▶ PROBLEM REQUIREMENTS
In the entries that follow, find the line containing "The width and" and the line containing "You are a GUI", then retype exactly the lines from the first through the second, pictures excluded.

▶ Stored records
※ ※ ※

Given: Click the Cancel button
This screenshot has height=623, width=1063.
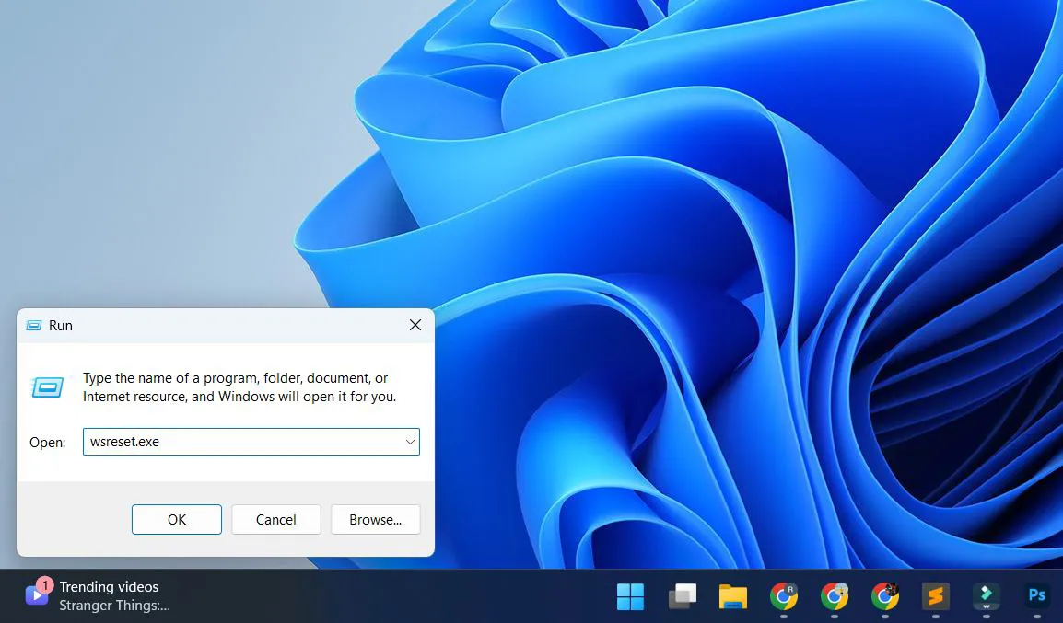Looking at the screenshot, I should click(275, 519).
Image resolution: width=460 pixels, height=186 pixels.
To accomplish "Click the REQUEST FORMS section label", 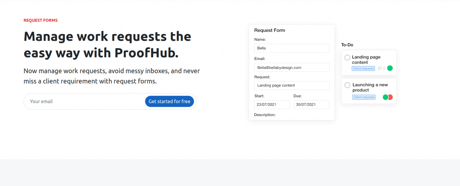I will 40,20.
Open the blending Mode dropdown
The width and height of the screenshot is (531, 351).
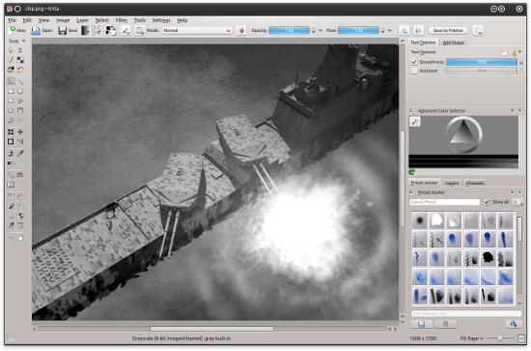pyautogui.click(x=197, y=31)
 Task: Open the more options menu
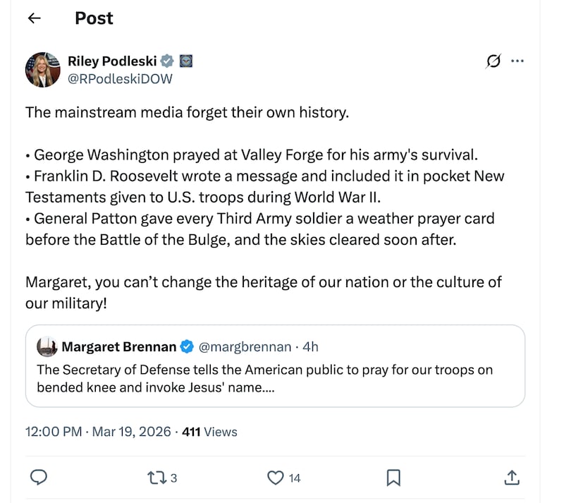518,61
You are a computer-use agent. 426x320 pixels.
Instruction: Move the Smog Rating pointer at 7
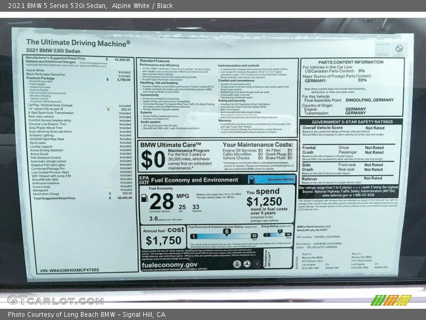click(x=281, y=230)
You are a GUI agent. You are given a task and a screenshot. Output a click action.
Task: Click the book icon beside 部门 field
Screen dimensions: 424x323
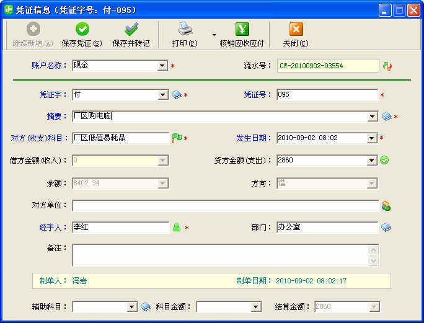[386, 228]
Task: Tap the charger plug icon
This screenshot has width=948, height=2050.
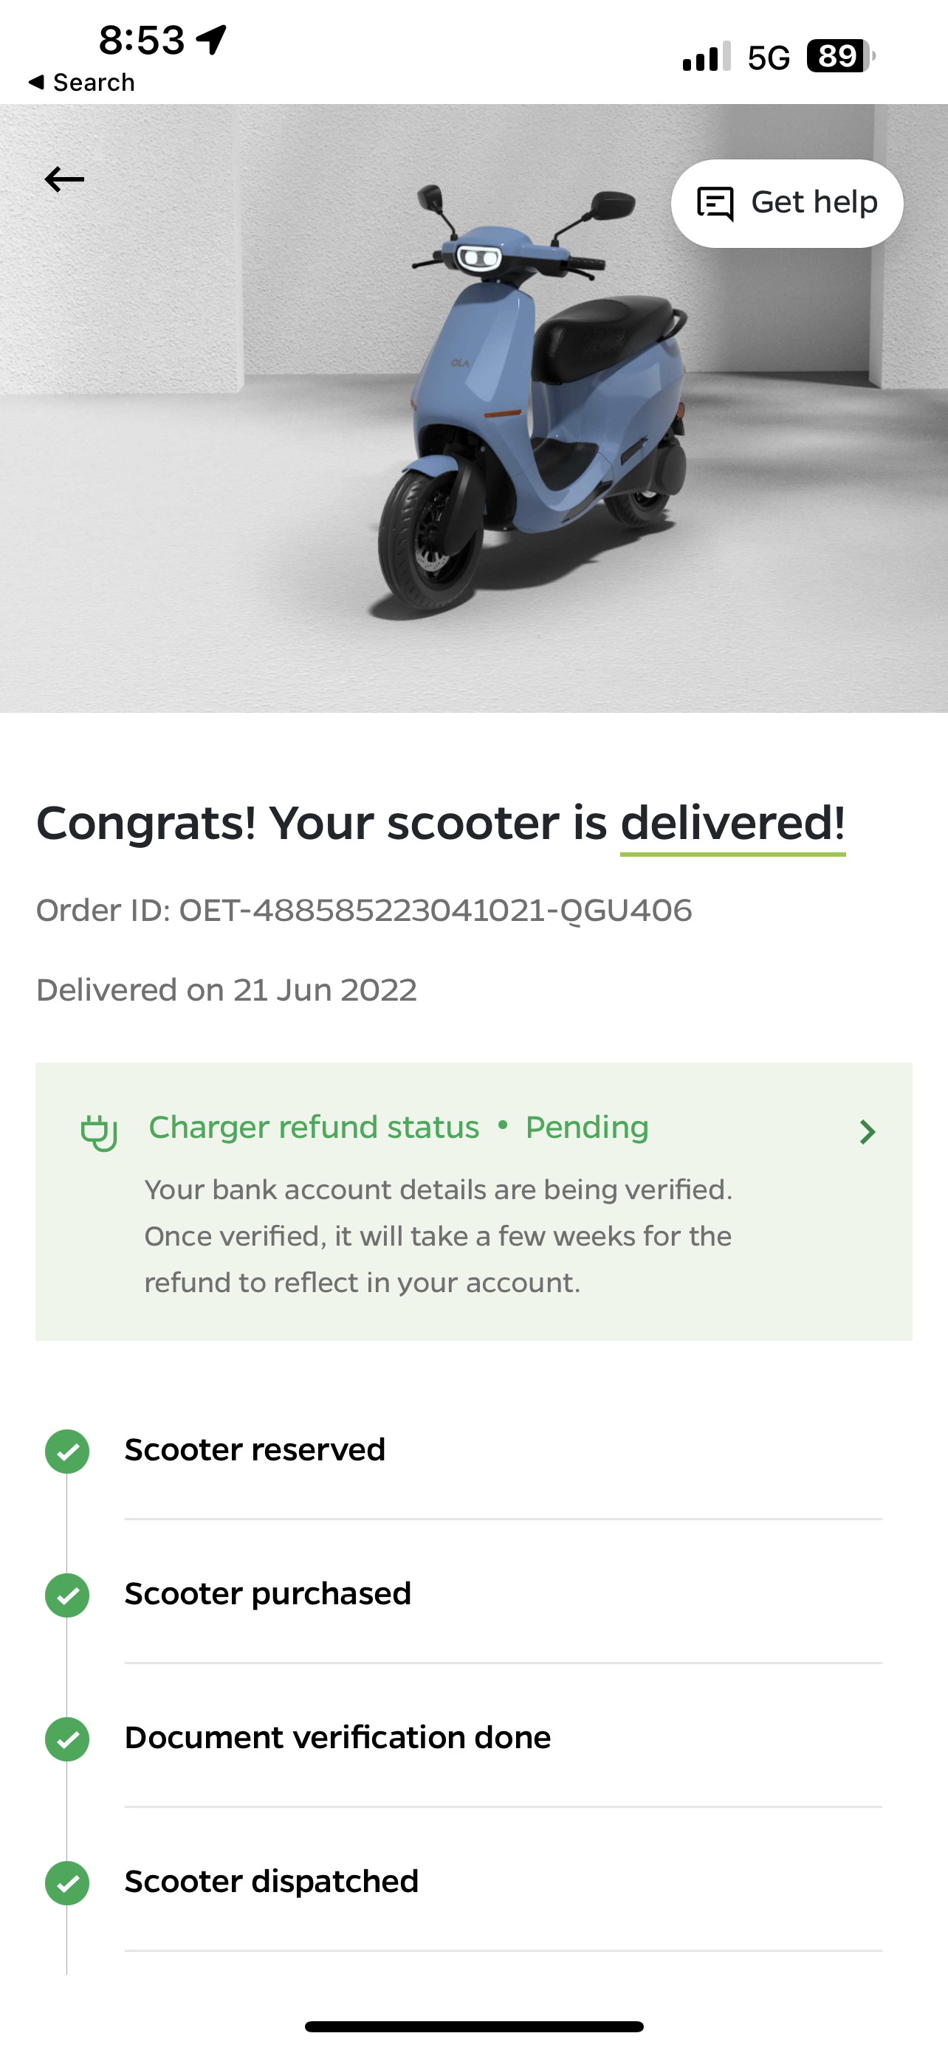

※ ※ ※

▶ TASK RESULT
The width and height of the screenshot is (531, 351).
pyautogui.click(x=197, y=31)
 Task: Open the more options menu
518,61
You are a computer-use agent. 426x320 pixels.
Instruction: Move the Smog Rating pointer at 7
click(x=281, y=230)
You are a GUI agent. You are given a task and a screenshot. Output a click action.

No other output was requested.